D’autre part, au nom de cette réconciliation décrétée, dont seul le président Alassane Ouattara détient peut-être le secret d’efficacité et de justice, à la veille de l’audience de libération de Gbagbo, 54 pro-Gbagbo réfugiés au Ghana ont été rapatriés, parmi lesquels six ex-ministres de Laurent Gbagbo. L’amnistie présidentielle accordée à Simone Gbagbo fait certainement partie de cette « vaste cabale » de réconciliation nationale sans exclusive. Certes, l’amnistie présidentielle du mois d’aout dernier ne concerne pas Gbagbo. L’ancien président ivoirien est en effet encore sous le coup d’une condamnation pendante en Côte d’Ivoire (20 ans de prison), prononcée en janvier 2018 par la justice ivoirienne dans l’affaire de la « casse » de la BCEAO. Et il est, depuis, toujours sous le coup d’un mandat d’arrêt international. Autre machiavélisme politique de la réconciliation, bien que l’amnistie ne concerne pas encore Gbagbo, cette affaire pourrait, croit-on savoir, servir de levier de négociation pour son retour en Côte d’Ivoire. Interrogé récemment, en effet, le ministre ivoirien de la promotion de la jeunesse, et par ailleurs porte-parole du RHDP, le parti présidentiel, a indiqué que « tout retour de Laurent Gbagbo en Côte d’Ivoire sera envisagé à partir de discussions avec le président de la République, Alassane Ouattara ».
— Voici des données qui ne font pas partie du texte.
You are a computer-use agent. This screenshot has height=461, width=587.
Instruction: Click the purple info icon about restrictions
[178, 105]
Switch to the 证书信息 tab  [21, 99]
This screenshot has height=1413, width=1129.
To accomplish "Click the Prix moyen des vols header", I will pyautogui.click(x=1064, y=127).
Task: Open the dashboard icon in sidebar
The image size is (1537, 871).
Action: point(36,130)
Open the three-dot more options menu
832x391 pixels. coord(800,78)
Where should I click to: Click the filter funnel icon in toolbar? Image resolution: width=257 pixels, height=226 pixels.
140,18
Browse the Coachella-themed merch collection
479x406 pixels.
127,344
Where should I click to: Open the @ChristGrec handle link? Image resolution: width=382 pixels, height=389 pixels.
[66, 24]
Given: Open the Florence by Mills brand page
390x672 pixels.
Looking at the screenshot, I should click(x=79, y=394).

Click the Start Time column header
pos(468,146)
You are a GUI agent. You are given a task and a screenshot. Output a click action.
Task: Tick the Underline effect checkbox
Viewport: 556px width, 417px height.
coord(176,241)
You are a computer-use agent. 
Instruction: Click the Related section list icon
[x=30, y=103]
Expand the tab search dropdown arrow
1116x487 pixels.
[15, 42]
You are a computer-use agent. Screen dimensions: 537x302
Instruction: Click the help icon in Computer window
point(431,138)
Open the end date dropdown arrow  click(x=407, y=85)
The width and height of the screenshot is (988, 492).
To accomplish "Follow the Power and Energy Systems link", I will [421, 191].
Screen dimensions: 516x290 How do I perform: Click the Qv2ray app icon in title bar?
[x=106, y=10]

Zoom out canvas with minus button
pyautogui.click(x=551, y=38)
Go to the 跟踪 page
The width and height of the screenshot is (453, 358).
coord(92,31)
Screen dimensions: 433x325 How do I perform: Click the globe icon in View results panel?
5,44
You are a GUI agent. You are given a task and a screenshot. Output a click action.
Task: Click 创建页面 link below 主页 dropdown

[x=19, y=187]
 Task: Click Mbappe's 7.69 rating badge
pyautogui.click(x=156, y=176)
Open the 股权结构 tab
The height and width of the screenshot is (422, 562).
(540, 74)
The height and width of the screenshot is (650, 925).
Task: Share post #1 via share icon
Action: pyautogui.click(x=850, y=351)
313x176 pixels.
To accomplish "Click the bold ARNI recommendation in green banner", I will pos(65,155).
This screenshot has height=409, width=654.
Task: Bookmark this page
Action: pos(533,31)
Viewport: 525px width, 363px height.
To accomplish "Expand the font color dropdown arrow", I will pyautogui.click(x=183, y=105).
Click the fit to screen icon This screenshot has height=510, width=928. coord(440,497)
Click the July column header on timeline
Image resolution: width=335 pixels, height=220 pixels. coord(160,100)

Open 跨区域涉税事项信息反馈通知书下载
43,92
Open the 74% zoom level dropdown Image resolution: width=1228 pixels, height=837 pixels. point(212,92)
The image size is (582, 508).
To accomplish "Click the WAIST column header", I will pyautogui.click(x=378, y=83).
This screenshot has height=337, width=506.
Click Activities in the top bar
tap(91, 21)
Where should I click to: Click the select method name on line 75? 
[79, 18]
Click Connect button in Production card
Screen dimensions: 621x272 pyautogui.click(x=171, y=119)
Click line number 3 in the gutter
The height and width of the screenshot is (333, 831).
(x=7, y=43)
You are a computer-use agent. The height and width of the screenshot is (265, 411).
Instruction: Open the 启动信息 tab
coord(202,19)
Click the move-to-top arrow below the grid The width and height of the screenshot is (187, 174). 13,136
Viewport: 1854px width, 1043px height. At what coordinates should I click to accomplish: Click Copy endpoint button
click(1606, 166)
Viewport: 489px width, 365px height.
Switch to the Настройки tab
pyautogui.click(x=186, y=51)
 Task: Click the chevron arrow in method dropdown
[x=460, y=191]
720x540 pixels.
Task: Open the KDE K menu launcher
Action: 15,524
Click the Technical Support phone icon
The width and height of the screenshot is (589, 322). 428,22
On a pu dire que l’histoire se répétait toujours, et comme pour ainsi dire, deux fois. La première fois comme tragédie et la seconde comme farce. Serait-ce ce qui est à l’œuvre, en ce moment, en Côte d’Ivoire avec la libération de Laurent Gbagbo ? En tous cas, la recomposition politique qui
s’y opère nous semble reconstituer le syndrome de la crise de 2010-2011.